Even though the issue of healthcare frauds is not new at all, the pressure put on the healthcare system due to Covid-19 crisis has put a much-needed focus on this problem. As of now Medicare processes more than 4.5 million claims a day, and is a major target of fraudsters, along with the Provider Relief Fund that was created as part of the more expansive Coronavirus Aid, Relief, and Economic Security Act. Alongside these government relief programs; the instances of false and counterfeit claims are on the rise are also on the rise. Ken Julian mentions that examples of common healthcare frauds in today’s times include fraudulent vaccines, fake vaccination records, as well as the creation of a system of ‘kickbacks’ to physicians for lining the pockets of pharmaceutical companies and other healthcare providers.

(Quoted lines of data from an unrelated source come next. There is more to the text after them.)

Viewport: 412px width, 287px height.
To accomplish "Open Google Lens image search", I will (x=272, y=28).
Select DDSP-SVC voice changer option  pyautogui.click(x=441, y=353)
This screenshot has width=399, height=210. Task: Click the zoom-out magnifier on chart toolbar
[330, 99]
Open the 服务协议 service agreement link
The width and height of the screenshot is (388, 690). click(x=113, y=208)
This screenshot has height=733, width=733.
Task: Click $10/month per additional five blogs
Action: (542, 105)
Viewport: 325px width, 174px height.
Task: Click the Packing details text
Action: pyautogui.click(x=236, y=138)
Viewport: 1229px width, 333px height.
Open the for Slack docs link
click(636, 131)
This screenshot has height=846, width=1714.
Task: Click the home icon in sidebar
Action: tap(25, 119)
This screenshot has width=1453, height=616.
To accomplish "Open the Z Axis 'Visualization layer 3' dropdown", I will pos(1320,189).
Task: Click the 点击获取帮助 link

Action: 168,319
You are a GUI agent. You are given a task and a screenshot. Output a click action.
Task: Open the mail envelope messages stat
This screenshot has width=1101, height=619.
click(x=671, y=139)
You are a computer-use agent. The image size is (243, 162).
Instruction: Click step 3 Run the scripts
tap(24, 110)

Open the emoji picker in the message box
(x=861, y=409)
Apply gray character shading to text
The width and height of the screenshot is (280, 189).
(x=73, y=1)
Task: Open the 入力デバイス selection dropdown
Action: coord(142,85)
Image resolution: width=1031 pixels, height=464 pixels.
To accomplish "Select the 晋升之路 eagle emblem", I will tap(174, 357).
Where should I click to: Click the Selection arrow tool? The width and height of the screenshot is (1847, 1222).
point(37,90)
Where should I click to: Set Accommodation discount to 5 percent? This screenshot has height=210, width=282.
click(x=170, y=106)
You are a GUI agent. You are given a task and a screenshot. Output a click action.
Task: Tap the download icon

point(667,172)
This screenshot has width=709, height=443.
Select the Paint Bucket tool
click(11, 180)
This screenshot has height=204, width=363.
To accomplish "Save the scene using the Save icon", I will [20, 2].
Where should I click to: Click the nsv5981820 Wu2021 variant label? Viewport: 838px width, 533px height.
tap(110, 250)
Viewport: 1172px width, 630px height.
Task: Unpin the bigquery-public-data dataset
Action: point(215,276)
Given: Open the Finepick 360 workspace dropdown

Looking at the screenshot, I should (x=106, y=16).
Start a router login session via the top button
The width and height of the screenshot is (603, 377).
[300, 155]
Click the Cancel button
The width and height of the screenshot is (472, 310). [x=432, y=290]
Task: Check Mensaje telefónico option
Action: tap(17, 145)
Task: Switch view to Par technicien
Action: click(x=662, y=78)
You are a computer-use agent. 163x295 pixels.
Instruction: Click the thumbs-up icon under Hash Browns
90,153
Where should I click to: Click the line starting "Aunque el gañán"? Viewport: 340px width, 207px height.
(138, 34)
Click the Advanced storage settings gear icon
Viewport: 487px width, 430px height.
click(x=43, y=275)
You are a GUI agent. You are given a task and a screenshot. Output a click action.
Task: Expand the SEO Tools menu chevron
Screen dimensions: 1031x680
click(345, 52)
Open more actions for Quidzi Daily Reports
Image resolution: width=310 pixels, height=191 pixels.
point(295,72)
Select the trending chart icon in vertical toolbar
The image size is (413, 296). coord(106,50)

With great power comes great responsibility. But unfortunately, many people use the power coming with their position for unscrupulous purposes. Ken Julian points out that a good number of healthcare frauds take place from within the system itself. As healthcare providers are in the ideal position to mimic legitimate schemes and transactions, many of them end up carrying out fraudulent activities alongside complicit doctors and other medical professionals who can manipulate or bypass internal controls. Being a partner of the health care litigation practice at Manatt, Phelps & Phillips, Ken has a good knowledge of diverse frauds and scams taking place within the healthcare industry. He further points out that as these frauds occur from within the system, they are often not easily detected. The Covid-19 crisis has exasperated this issue even more.
Just earlier this year, the United States Department of Justice indicted a Michigan woman with embezzlement of government property. She was alleged to have continued submitting claims for patients who did not qualify for home health services through a that was no longer in operation. Even though the facility in question had closed down sometime in early 2020, it continued collecting more than $1M in Medicare benefit payments, which were then used for personal expenses and gifts for family members.
Ken Julian further discusses a healthcare fraud of a larger scale, which involved Galena Biopharma Inc. According to him, the DOJ had announced that Galena Biopharma Inc. agreed to pay a civil penalty of more than $7.55M for the purpose of resolving allegations of violating the False Claims Act by issuing kickbacks to physicians and other healthcare providers. These kickbacks were issued to induce the physicians to prescribe Galena’s fentanyl-based drug, Abstral. As a part of the kickbacks, the company paid approximately $92K to a physician-owned pharmacy, while 85 free meals were given to the doctors and staff belonging to a high-prescribing practice. This is not the end. The Galena sales team members had even organized an ‘advisory board’, for which doctors and speakers were paid $5K and $6K, respectively, to attend.